Problem: Could you reproduce the lines below from the one with "[Cookiebot by Usercentrics" through the one with "[switch] (574, 248)"? Keep both ends and add nothing.

Supplied data:
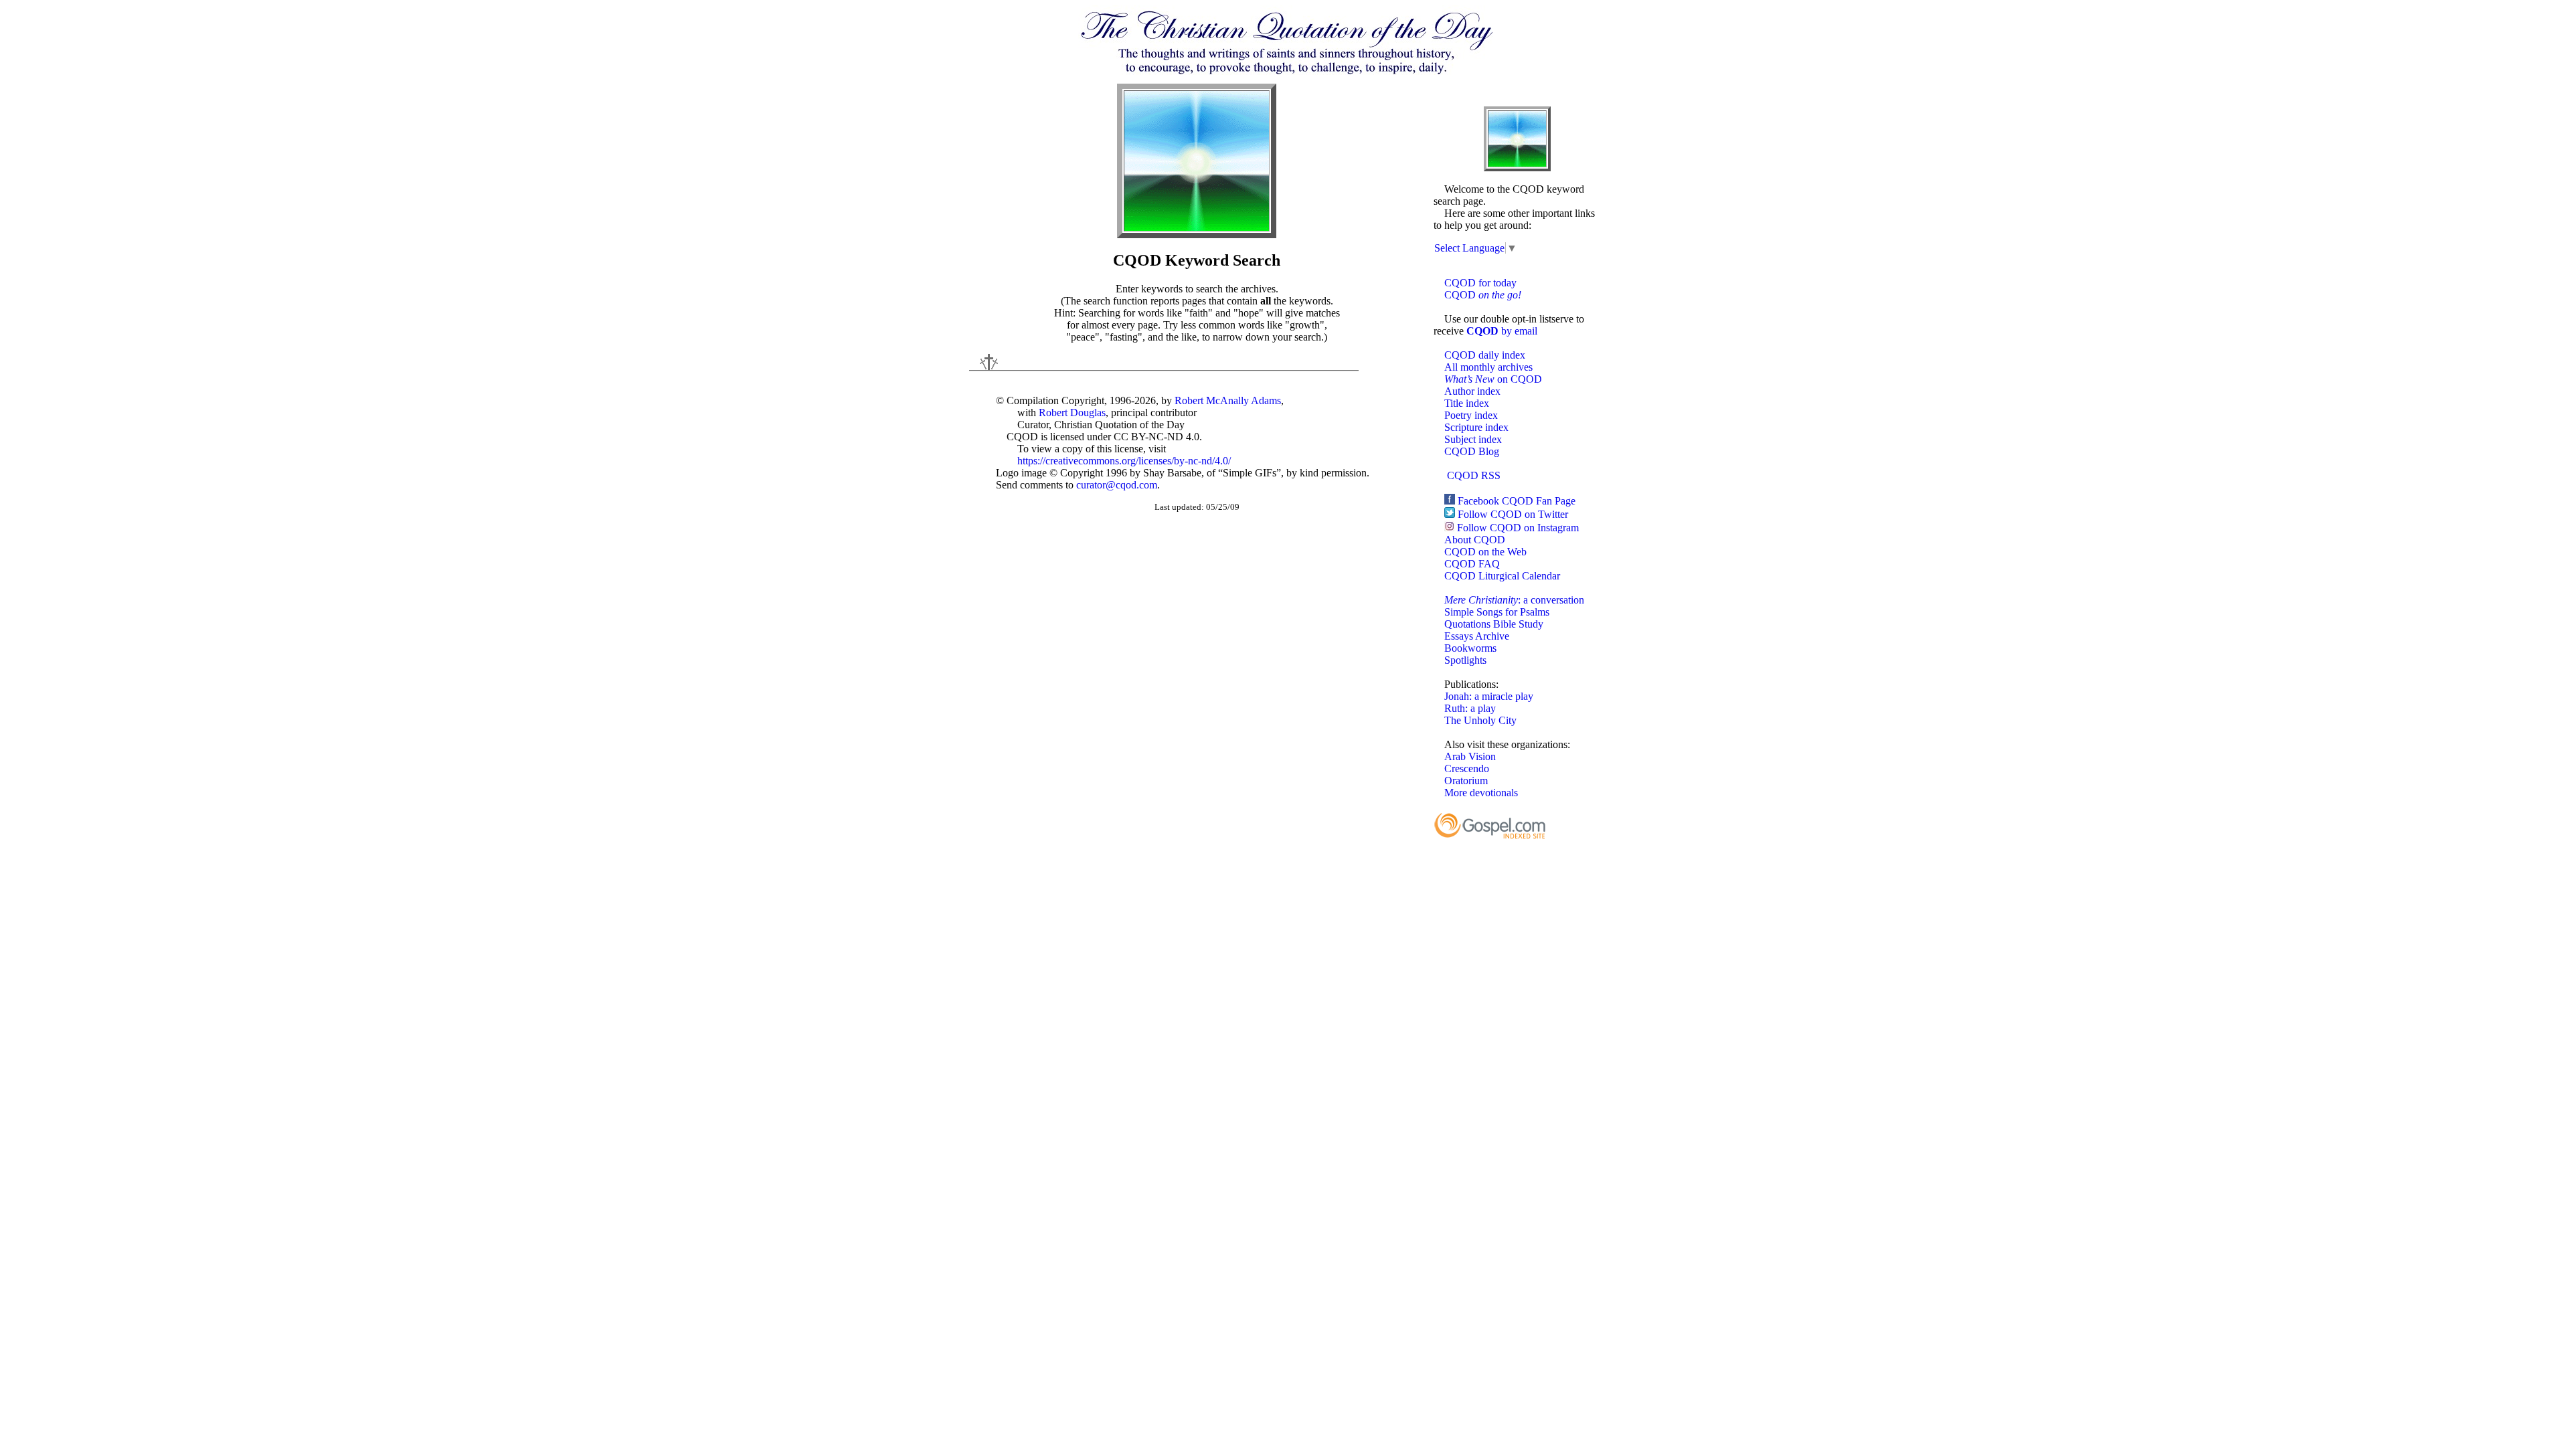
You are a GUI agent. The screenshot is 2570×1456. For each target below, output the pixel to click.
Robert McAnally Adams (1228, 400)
...
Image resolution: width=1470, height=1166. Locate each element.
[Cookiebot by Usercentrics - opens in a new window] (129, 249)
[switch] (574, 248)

Result:
[Cookiebot by Usercentrics - opens in a new window] (129, 249)
[switch] (574, 248)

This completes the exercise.